And here is my rant about how important it is never, never to use guilt as a motivating force to get people to come to a Church meeting or activity. Don't joke about their going to hell, don't drag them out of the apartments, don't create false pretenses for activities. We must be leaders, not herders. There are 3 main reasons for not guilting people: it's not Christian, it doesn't work, and it hurts our own spirituality.
First, remembering that talk "O Be Wise" that we read in preparation to Elder Ballard's arrival, it's not the most Christian method. As Elder B put it:
"I hope it goes without saying that guilt is not a proper motivational technique for leaders and teachers of the gospel of Jesus Christ. We must always motivate through love and sincere appreciation, not by creating guilt.'"
Secondly, it doesn't work. Many people who feel guilted into participating in an occasional Church activity may find that their hearts are increasingly hardened, their feelings towards the group leaders are embittered, and, most dangerously, their spirits feel a disconnect between their testimonies of the gospel and the experience they have with the earthly church.
Finally, the use of guilt (and any other type of physical or emotional manipulation) damages our own spirituality. In the familiar D&C 121:37 we read that when we use "compulsion upon the souls of the children of men, in any degree of unrighteousness [...] the heavens withdraw themselves; the Spirit of the Lord is greived" and we cannot act as agents of God. That is just not worth putting warm bodies in the seats.
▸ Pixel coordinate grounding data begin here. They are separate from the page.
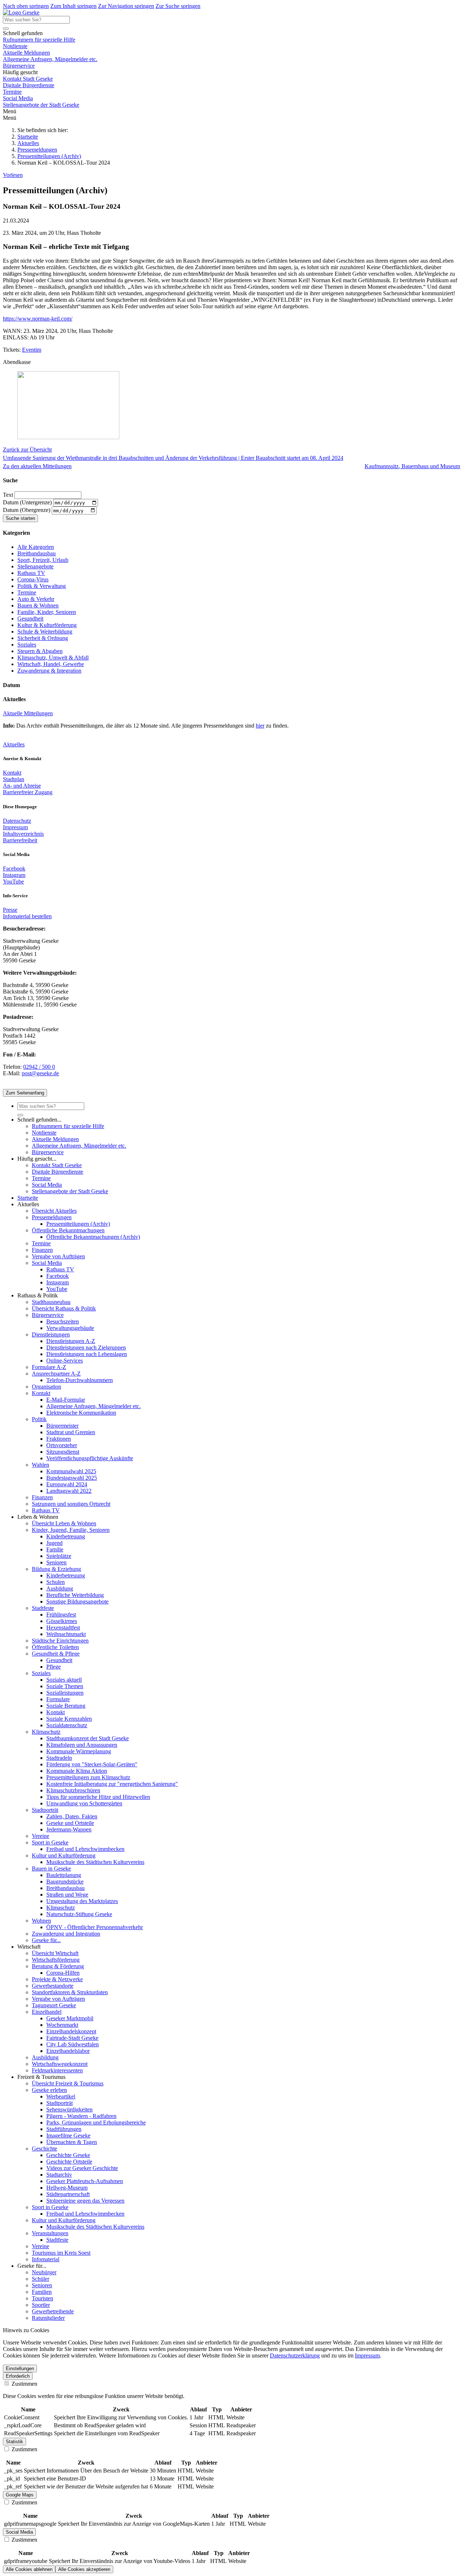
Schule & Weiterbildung (44, 631)
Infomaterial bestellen (27, 916)
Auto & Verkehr (35, 599)
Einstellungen (20, 2368)
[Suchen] (6, 28)
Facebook (14, 868)
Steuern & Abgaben (40, 651)
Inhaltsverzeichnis (23, 834)
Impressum (15, 827)
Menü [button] (9, 118)
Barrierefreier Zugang (27, 792)
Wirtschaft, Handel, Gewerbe (50, 664)
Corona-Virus (32, 579)
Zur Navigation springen (126, 6)
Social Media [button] (19, 2532)
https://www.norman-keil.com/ (37, 318)
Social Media (18, 98)
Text (8, 495)
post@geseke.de (40, 1073)
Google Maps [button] (20, 2494)
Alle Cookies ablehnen (29, 2569)
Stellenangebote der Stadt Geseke (41, 105)
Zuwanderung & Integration (49, 671)
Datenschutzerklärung (295, 2355)
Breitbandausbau (36, 553)
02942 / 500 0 (39, 1067)
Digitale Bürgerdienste (28, 85)
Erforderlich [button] (18, 2376)
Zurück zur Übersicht (27, 449)
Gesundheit (30, 618)
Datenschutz (17, 821)
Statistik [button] (14, 2441)
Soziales (26, 644)
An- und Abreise (22, 786)
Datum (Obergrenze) (27, 510)
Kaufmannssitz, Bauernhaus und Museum (412, 466)
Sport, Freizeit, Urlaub (42, 560)
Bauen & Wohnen (38, 605)
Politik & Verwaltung (41, 586)
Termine (12, 92)
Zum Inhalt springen (73, 6)
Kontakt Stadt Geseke (28, 79)
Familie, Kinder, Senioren (46, 612)
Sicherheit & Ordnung (42, 638)
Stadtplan (13, 779)
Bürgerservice (19, 66)
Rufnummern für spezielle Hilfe (39, 40)
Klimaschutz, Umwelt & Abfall (53, 657)
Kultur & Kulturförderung (47, 625)
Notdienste (15, 46)
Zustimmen (23, 2384)
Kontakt (12, 773)
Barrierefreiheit (20, 840)
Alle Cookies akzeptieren (84, 2569)
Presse (10, 910)
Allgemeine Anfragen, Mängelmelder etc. (50, 59)
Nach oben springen (26, 6)
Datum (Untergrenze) (28, 502)
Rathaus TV (31, 573)
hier (260, 726)
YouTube (13, 881)
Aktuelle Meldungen (26, 53)
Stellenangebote (35, 566)
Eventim (31, 350)
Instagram (14, 875)
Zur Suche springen (178, 6)
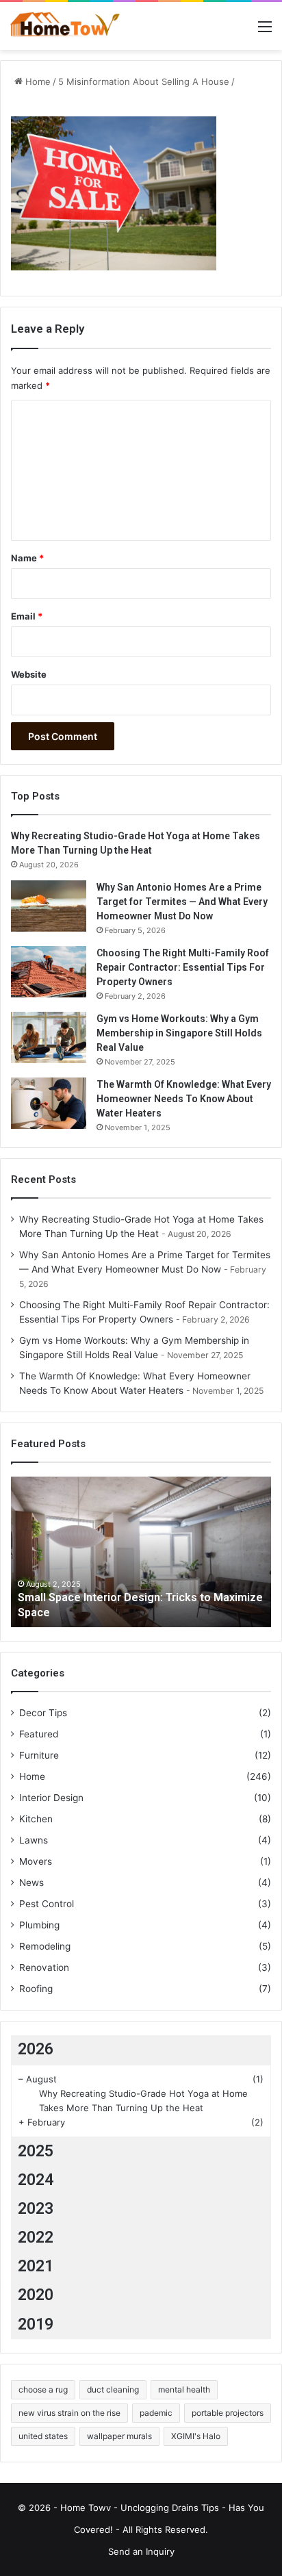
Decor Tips (43, 1712)
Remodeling (44, 1946)
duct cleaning (113, 2389)
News (31, 1882)
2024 (35, 2180)
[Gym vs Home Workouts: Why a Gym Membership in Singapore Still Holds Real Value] (48, 1037)
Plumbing (39, 1925)
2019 (35, 2324)
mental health (184, 2389)
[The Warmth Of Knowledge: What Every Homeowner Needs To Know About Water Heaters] (48, 1103)
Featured (38, 1734)
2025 (35, 2151)
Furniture (39, 1755)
There are a lot of reasons why people don't go to every meeting and activity: some may have work shifts, some may have classes, some may feel they don't have friends in the ward, some may not have strong testimonies. But they should never be deterred from coming because they think that they are just a notch in our leadership belt. As Elder Soares more elegantly put it:
"The gospel of Jesus Christ is about people, not programs. Sometimes, in the haste of fulfilling our Church responsibilities, we spend too much time concentrating on programs, instead of focusing on people, and end up taking their real needs for granted. When things like that happen, we lose the perspective of our callings, neglect people, and prevent them from reaching their divine potential to gain eternal life."
Obviously, I feel strongly about it and how much I suspect the Lord cares about it. If you're looking for a rhetorical exigent, don't worry about it; it's mostly something that I think about a lot--that's how I knew all the quotes!--and not directed at any one(s) in particular. Nice thought, though, as we wrap up our semester-long callings.